*EXERCISE PROMPT*. Replace every occurrence of "pixels" with "px" in the material, starting with the line that contains "Task: Select the Aloès Vera drink item" and continuing through the line that contains "coord(537,150)". Output only those lines, with everything else left unchanged.

*SUPPLIED INFORMATION*.
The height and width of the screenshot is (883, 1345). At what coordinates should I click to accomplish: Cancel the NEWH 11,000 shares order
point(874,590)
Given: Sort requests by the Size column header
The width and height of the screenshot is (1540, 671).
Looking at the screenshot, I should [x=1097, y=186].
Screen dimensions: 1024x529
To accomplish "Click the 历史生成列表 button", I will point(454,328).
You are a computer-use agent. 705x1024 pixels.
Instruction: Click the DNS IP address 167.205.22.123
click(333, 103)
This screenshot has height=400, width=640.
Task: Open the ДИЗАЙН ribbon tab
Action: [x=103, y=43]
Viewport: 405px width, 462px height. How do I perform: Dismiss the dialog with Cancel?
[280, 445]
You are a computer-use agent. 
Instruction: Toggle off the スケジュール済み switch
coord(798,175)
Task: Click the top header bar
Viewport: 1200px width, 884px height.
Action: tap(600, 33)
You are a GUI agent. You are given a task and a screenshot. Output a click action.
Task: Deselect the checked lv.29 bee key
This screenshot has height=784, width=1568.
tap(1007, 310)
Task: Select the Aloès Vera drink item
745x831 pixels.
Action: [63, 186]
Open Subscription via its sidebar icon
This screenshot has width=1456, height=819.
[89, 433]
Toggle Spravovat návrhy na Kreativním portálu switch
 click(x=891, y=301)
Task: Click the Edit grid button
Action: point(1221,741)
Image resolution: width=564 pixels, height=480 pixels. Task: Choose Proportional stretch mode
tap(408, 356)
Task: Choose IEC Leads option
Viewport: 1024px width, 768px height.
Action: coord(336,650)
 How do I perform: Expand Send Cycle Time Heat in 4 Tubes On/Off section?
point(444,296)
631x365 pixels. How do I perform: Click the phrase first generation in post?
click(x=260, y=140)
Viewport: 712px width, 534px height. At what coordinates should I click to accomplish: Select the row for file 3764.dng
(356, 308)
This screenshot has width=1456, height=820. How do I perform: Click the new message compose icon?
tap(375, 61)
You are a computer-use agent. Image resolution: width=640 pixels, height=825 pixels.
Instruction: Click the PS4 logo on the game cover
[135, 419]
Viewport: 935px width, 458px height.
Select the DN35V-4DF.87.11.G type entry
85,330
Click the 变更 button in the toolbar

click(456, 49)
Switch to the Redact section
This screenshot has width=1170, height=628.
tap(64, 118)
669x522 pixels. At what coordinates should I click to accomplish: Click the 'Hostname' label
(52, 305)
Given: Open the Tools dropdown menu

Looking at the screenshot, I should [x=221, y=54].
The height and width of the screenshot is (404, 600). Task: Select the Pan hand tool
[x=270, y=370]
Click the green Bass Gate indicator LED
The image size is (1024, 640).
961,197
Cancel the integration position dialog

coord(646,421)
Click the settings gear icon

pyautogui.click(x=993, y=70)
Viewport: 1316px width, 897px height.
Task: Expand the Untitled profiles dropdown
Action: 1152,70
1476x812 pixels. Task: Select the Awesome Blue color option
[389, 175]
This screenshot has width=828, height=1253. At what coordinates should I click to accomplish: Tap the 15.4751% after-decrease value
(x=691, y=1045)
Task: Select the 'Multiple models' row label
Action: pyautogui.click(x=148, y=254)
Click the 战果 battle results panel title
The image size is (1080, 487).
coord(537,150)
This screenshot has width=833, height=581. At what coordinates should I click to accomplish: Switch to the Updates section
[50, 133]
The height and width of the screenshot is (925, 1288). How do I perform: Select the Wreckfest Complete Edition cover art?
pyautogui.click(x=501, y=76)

*OUTPUT*.
Task: Select the Aloès Vera drink item
745x831 px.
Action: [63, 186]
Open Subscription via its sidebar icon
This screenshot has width=1456, height=819.
[89, 433]
Toggle Spravovat návrhy na Kreativním portálu switch
 click(x=891, y=301)
Task: Click the Edit grid button
Action: point(1221,741)
Image resolution: width=564 px, height=480 px. Task: Choose Proportional stretch mode
tap(408, 356)
Task: Choose IEC Leads option
Viewport: 1024px width, 768px height.
Action: coord(336,650)
 How do I perform: Expand Send Cycle Time Heat in 4 Tubes On/Off section?
point(444,296)
631x365 px. How do I perform: Click the phrase first generation in post?
click(x=260, y=140)
Viewport: 712px width, 534px height. At what coordinates should I click to accomplish: Select the row for file 3764.dng
(356, 308)
This screenshot has width=1456, height=820. How do I perform: Click the new message compose icon?
tap(375, 61)
You are a computer-use agent. Image resolution: width=640 px, height=825 px.
Instruction: Click the PS4 logo on the game cover
[135, 419]
Viewport: 935px width, 458px height.
Select the DN35V-4DF.87.11.G type entry
85,330
Click the 变更 button in the toolbar

click(456, 49)
Switch to the Redact section
This screenshot has width=1170, height=628.
tap(64, 118)
669x522 px. At what coordinates should I click to accomplish: Click the 'Hostname' label
(52, 305)
Given: Open the Tools dropdown menu

Looking at the screenshot, I should [x=221, y=54].
The height and width of the screenshot is (404, 600). Task: Select the Pan hand tool
[x=270, y=370]
Click the green Bass Gate indicator LED
The image size is (1024, 640).
961,197
Cancel the integration position dialog

coord(646,421)
Click the settings gear icon

pyautogui.click(x=993, y=70)
Viewport: 1316px width, 897px height.
Task: Expand the Untitled profiles dropdown
Action: 1152,70
1476x812 px. Task: Select the Awesome Blue color option
[389, 175]
This screenshot has width=828, height=1253. At what coordinates should I click to accomplish: Tap the 15.4751% after-decrease value
(x=691, y=1045)
Task: Select the 'Multiple models' row label
Action: pyautogui.click(x=148, y=254)
Click the 战果 battle results panel title
The image size is (1080, 487).
coord(537,150)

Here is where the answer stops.